There was no mistaking the lemon-yellow Hampden for anything but a Jamaican, that was for sure. The nose was slightly sweeter than the Mezans and the CdI Longpond, very clear, redolent of cherries, tart fruits, green apples, rotting banana funk, overripe mangoes, together with a fine line of citrus carving through the whole thing – a medium ester rum, I hazarded, and very crisp and clean to smell.

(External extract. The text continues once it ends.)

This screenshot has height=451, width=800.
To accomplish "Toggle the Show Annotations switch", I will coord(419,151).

On the palate, I didn’t think it could quite beat out the CdI Worthy Park (which was half its age, though quite a bit stronger); but it definitely had more force and more uniqueness in the way it developed than the Longpond and the Mezans. It started with cherries, going-off bananas mixed with a delicious citrus backbone, not too excessive. After ten minutes or so it opened further into a medium sweet set of fruits (peaches, pears, apples), and showed notes of oak, cinnamon, some brininess, green grapes, all backed up by delicate florals that were very aromatic and provided a good background for the finish.  That in turn glided along to a relatively serene, slightly heated medium-long stop with just a few bounces on the road to its eventual disappearance, though with little more than what the palate had already demonstrated. Fruitiness and some citrus and cinnamon was about it.

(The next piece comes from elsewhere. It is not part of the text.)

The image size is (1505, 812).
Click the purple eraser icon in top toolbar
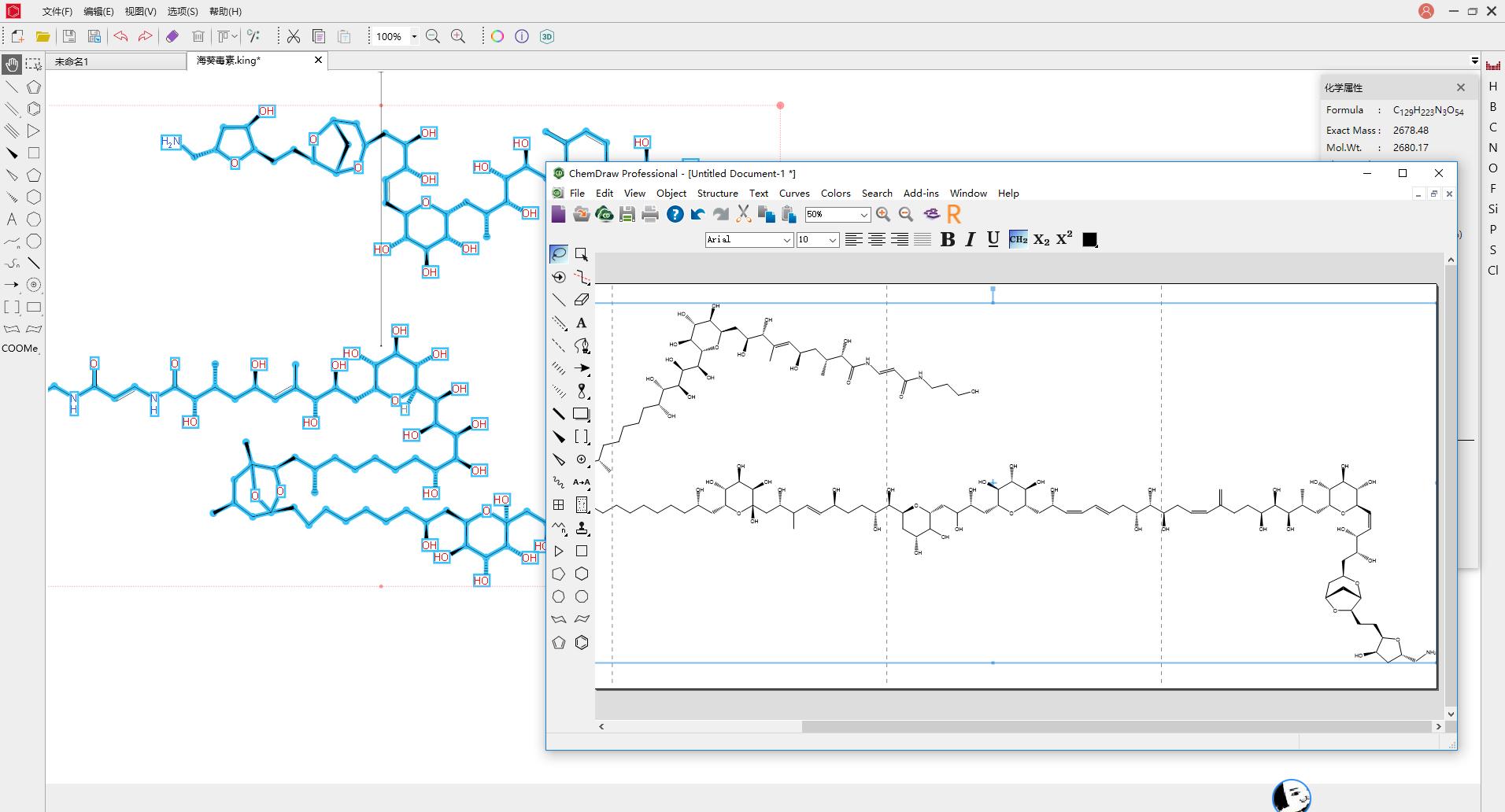click(172, 36)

Overall, a solid, tasty Jamaican rum, presenting somewhat younger than its physical years.  It was continentally aged, so the rich voluptuousness of a tropically-aged rum was not its forte. Some of its rough edges were sanded away while leaving enough to give it some character: its strength was right, I think, and it lacked some of the furious brutality of younger ester bombs from the estates, without losing any of its elemental character.  Not all high-ester, funk-driven, dunder-squirting rums are meant for such neat sipping (as has been remarked on before, such intensely flavoured Jamaicans are often used as flavouring agents in other blended rums). But as a rum by itself, tasted and evaluated on its own, this fifteen year old is a very pleasant sipping dram that retains just enough edge to make it a very good experience to have by itself, or to perk up whatever cocktail you feel like adding it to.

(#526)(86/100)


Other notes

For a pretty good historical and production-level rundown on Hampden estate, the Cocktail Wonk’s 2016 article covers just abut everything.